Historisches Gebäude mit neuer Funktion
Der Bahnhof Gotha gehört zu den ältesten Bahnhofsgebäuden in Thüringen und Deutschland. Die Station wurde bereits 1847 eröffnet, das Empfangsgebäude ab 1848 errichtet. Nach schweren Zerstörungen im Zweiten Weltkrieg wurde es jedoch nicht originalgetreu wieder aufgebaut.
Nun soll das Gebäude grundlegend saniert und teilweise rekonstruiert werden. Ziel ist es, einen modernen Mobilitäts- und Begegnungsknoten zu schaffen.

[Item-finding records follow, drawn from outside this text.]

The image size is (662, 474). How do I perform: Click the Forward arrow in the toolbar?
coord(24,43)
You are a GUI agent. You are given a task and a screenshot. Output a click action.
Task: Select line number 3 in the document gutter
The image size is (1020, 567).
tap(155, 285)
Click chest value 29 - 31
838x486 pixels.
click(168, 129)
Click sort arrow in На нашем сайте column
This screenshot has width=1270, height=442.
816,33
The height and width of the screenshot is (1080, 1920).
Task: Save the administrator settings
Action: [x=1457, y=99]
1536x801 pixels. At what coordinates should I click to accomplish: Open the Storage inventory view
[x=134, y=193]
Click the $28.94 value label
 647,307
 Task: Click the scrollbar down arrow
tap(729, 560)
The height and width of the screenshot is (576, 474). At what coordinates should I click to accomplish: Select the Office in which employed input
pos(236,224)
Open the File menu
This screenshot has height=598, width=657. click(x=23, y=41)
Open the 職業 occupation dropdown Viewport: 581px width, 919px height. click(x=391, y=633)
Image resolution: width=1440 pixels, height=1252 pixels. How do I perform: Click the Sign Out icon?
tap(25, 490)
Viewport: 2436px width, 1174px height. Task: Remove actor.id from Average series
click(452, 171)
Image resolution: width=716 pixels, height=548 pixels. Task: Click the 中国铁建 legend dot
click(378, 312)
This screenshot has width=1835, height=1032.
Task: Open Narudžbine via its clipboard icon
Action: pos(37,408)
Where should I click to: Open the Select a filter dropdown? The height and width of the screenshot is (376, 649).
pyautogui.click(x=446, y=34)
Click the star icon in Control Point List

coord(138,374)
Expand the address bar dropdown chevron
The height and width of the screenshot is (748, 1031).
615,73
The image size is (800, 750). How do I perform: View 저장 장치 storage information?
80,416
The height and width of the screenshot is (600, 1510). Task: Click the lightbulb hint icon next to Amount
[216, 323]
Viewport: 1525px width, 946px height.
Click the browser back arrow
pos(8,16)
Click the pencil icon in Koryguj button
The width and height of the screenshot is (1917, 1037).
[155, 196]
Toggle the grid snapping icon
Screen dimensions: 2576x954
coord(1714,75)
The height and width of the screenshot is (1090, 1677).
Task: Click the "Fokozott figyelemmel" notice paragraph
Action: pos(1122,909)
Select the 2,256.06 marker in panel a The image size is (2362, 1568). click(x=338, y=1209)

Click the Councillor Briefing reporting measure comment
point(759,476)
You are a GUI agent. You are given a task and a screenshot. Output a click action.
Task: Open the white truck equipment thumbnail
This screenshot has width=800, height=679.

Künftig wird der Bahnhof unter anderem als Standort für das Stadt- und Kulturarchiv Gotha genutzt.
Finanzierung im Detail
Die Gesamtkosten des Projekts belaufen sich laut Förderbescheid auf rund 22,1 Millionen Euro. Die Finanzierung setzt sich wie folgt zusammen:
- EU-Fördermittel (EFRE): ca. 10,6 Millionen Euro
- Städtebauförderung von Bund und Land: 2,6 Millionen Euro
- Eigenanteil Stadt Gotha: ca. 4,46 Millionen Euro
- Anteil Baugesellschaft Gotha mbH: ca. 4,47 Millionen Euro
Der Bewilligungszeitraum für das Projekt läuft bis zum 31. Dezember 2029.
Bedeutung für die Region
Mit der Sanierung verfolgt die Stadt das Ziel, den Bahnhof als zentrale Schnittstelle für Verkehr, Kultur und Stadtentwicklung neu zu positionieren. Insbesondere im Umfeld des ICE-Knotens Erfurt soll Gotha damit weiter an Attraktivität gewinnen.